I found myself in a predicament a week before my trip to Hawaii. To put it delicately, I looked somewhat like a cave-woman in my bikini bottoms. I’m not one to put myself through pain just to look a certain way, but I figured 12 days in a bikini justified doing something about my hair problem. Enter sugaring.
Like waxing, sugaring removes hair from all those places you don’t want it. But where waxing relies on hot wax and those little unassuming strips of paper, sugaring uses only three things: sugar, lemon and water. The ball of cool sugar is pressed against the natural direction of your hair, and then flicked off by the sugarist, taking the whole hair (root to tip) with it.
Persuaded as I am by “all-natural” anything, I decided to give it a go. More than just being natural, though, there’s no chance of getting burnt (like I have been with waxing) and sugaring is also supposed to be less painful.

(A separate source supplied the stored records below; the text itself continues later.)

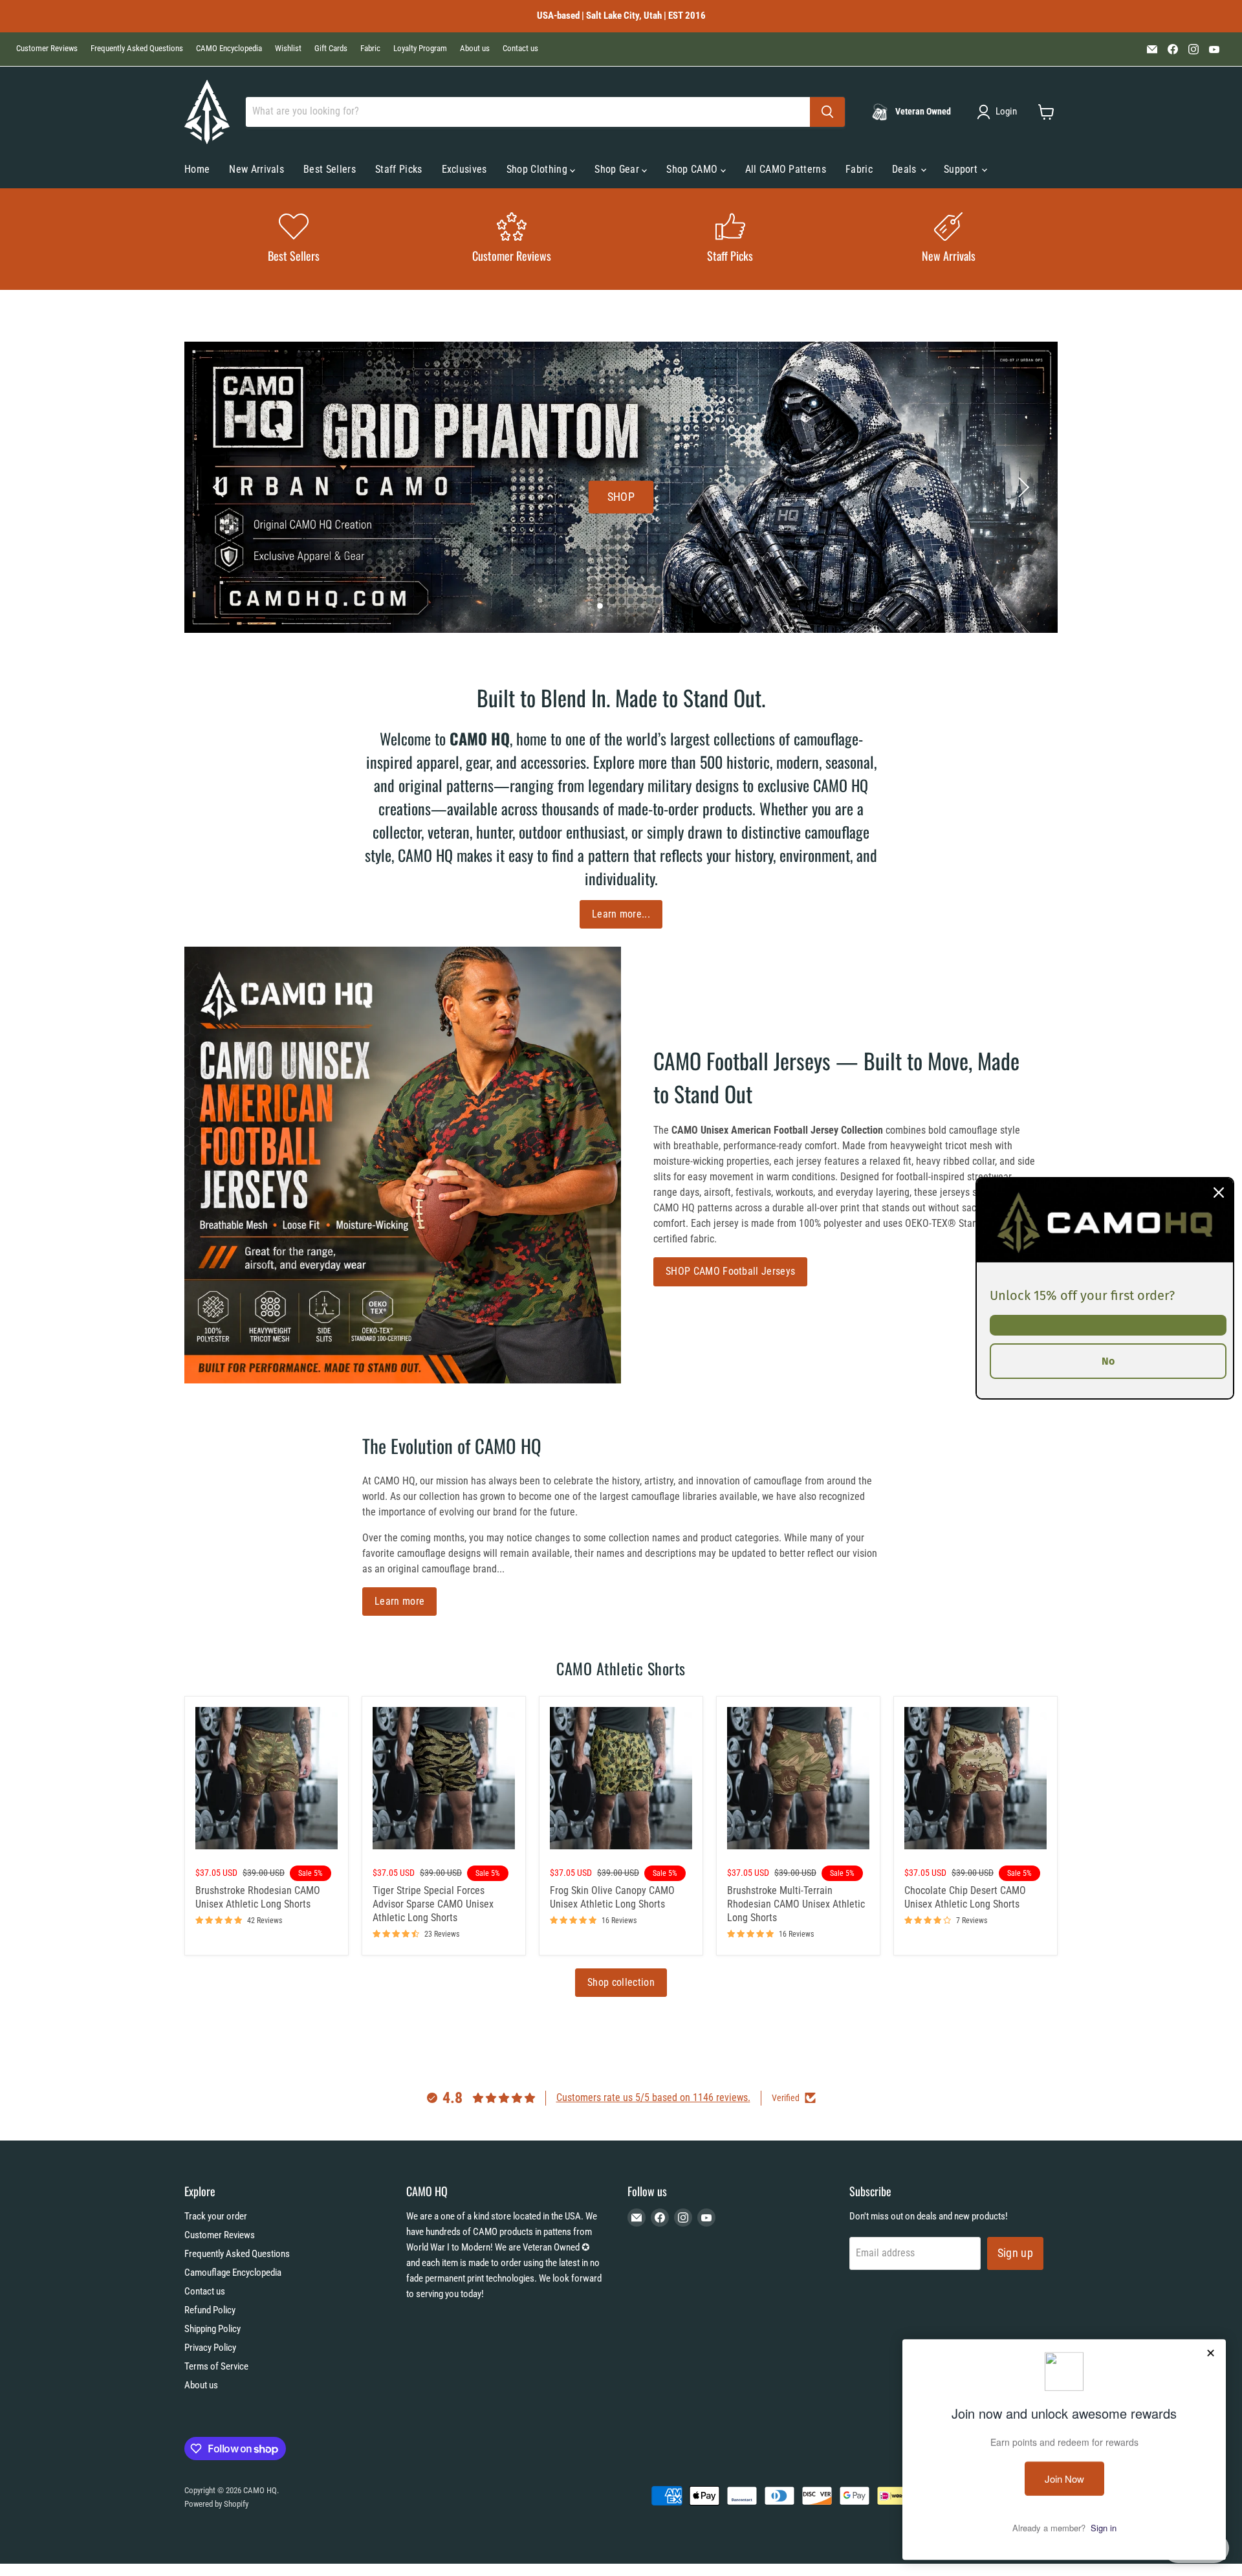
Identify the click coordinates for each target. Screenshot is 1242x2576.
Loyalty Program (420, 48)
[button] (999, 112)
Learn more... (621, 914)
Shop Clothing (538, 169)
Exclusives (464, 169)
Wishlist (288, 48)
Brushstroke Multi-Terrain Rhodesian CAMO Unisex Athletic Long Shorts (796, 1904)
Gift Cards (330, 48)
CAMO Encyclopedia (229, 48)
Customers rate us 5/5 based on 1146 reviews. (653, 2097)
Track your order (215, 2216)
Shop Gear (618, 169)
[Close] (1218, 1191)
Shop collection (621, 1982)
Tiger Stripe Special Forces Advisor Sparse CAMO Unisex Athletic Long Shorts (433, 1904)
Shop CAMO (693, 169)
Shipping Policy (212, 2329)
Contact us (520, 48)
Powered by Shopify (216, 2504)
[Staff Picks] (730, 239)
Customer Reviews (47, 48)
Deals (905, 169)
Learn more (399, 1601)
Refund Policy (209, 2310)
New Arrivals (256, 169)
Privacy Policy (210, 2347)
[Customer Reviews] (512, 239)
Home (197, 169)
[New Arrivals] (949, 239)
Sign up (1015, 2253)
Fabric (370, 48)
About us (475, 48)
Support (962, 169)
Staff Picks (398, 169)
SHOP (621, 496)
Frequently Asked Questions (137, 48)
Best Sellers (329, 169)
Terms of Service (216, 2366)
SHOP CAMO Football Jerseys (730, 1271)
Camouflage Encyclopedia (232, 2272)
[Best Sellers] (293, 239)
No (1108, 1360)
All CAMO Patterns (785, 169)
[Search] (827, 112)
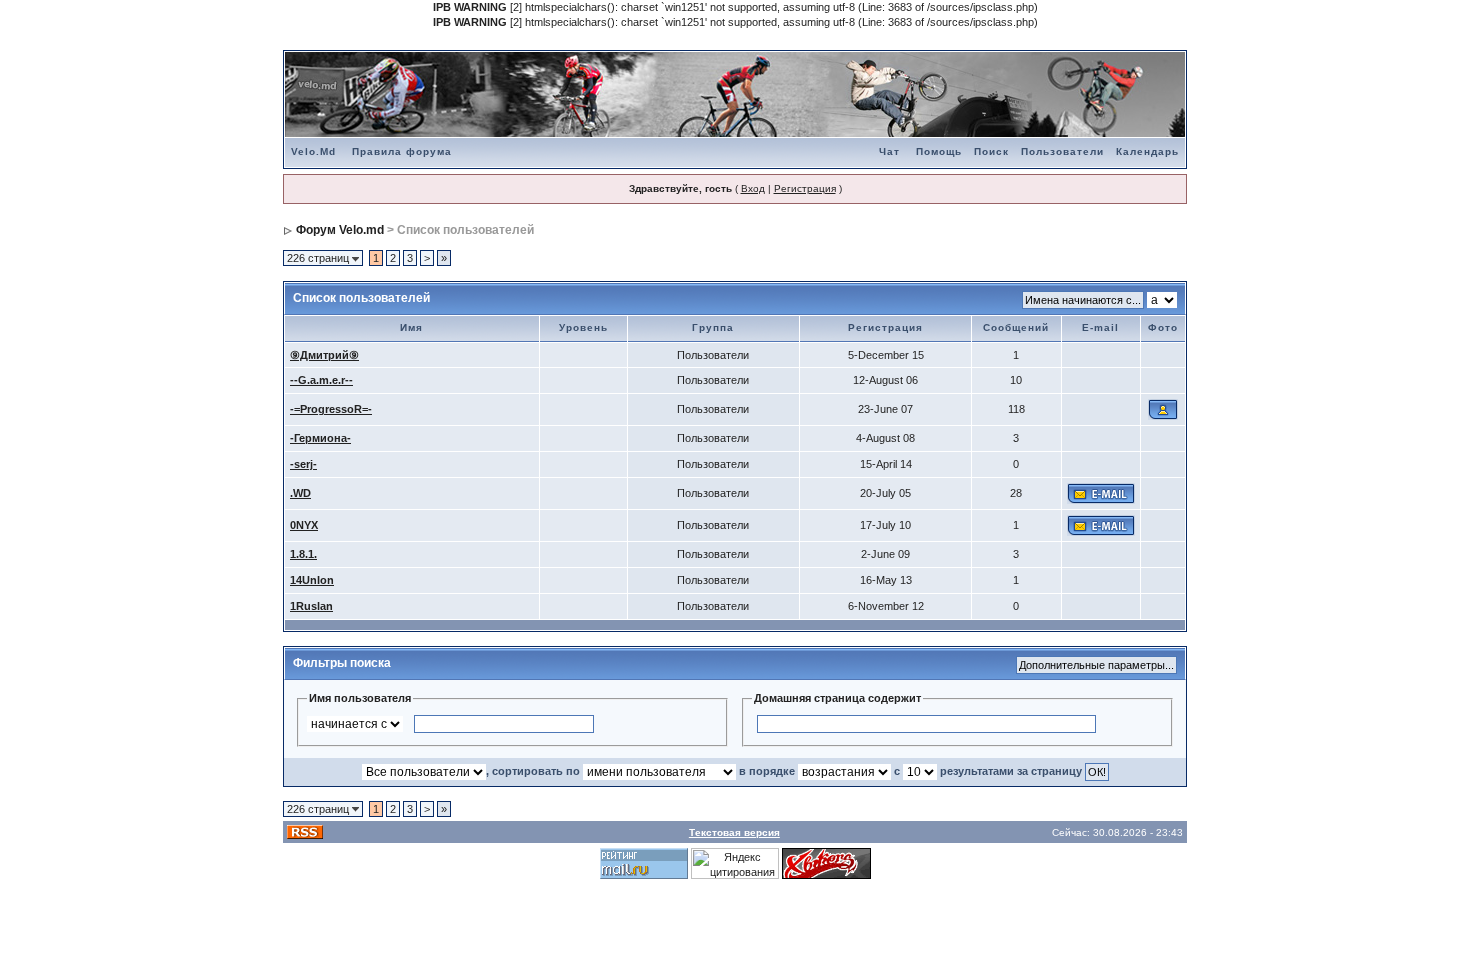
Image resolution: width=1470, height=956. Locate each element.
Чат (889, 151)
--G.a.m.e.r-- (321, 380)
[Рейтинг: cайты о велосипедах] (826, 863)
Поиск (991, 151)
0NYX (304, 525)
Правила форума (402, 151)
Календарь (1147, 151)
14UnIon (312, 580)
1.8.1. (303, 554)
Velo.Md (313, 151)
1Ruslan (311, 606)
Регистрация (805, 188)
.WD (300, 493)
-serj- (303, 464)
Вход (753, 188)
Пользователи (1062, 151)
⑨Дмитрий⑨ (324, 355)
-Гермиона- (320, 438)
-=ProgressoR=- (331, 409)
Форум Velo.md (340, 230)
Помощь (939, 151)
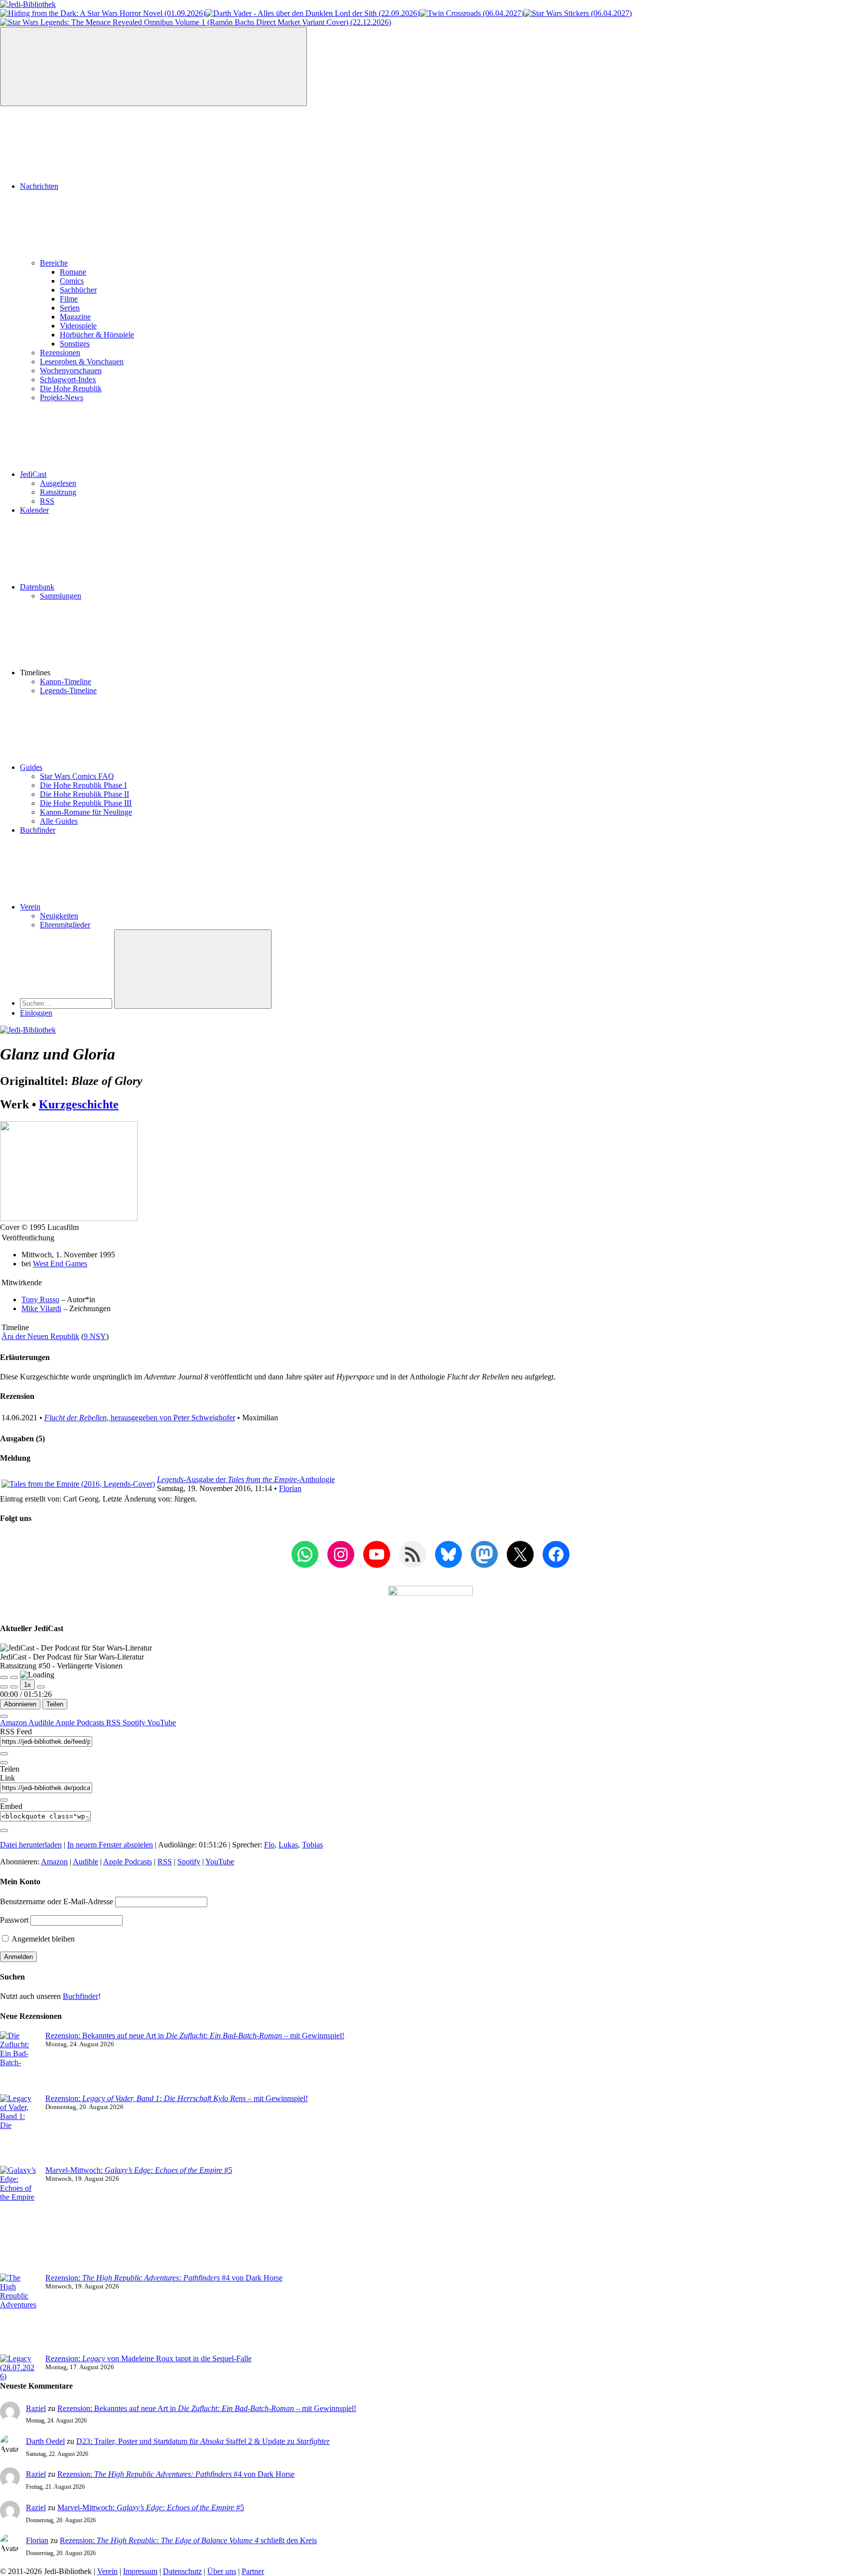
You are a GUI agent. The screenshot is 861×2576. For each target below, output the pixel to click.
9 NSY (95, 1336)
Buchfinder (37, 830)
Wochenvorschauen (71, 370)
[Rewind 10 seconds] (14, 1686)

I tiptoed into the sugaring studio and met with my very pleasant sugarist. She instructed me to take my bottoms off (gulp!) and lay down on the table. Under the glaring light, and with no warning, she got straight to work.
The first thing to understand about sugaring is that “less pain” does not mean “no pain.” This is a fact that I had eagerly glossed over. Sugaring hurts. A lot. I don’t know why I assumed ripping hair out of my lady parts wouldn’t hurt, but I’m here to warn everyone that it does. Be prepared.
The other thing to realize—and probably the most important thing—is that there is no way to make the experience unawkward. My sugarist gallantly carried on small talk through all of my squirming, writhing and squealing, but it wasn’t enough to block out that damn spotlight illuminating everything I usually like to keep hidden.
The whole thing only took about five minutes. Once I had my clothes back on and the redness in my cheeks had subsided, I started to think about my appointment rationally. The pain, my sugarist told me, is strongest during a person’s first visit — subsequent appointments would see a decrease in the stinging feeling. The results typically last three to four weeks (longer than waxing) so I didn’t need to worry about scheduling new appointments for a while either. And as for the awkwardness, my sugarist assured me that she’s already seen it all — nothing fazes her, and thus, shouldn’t faze her clients.
While that’s easier said than done, I’ve certainly enjoyed the results!
What do you guys think? Would you give sugaring a try?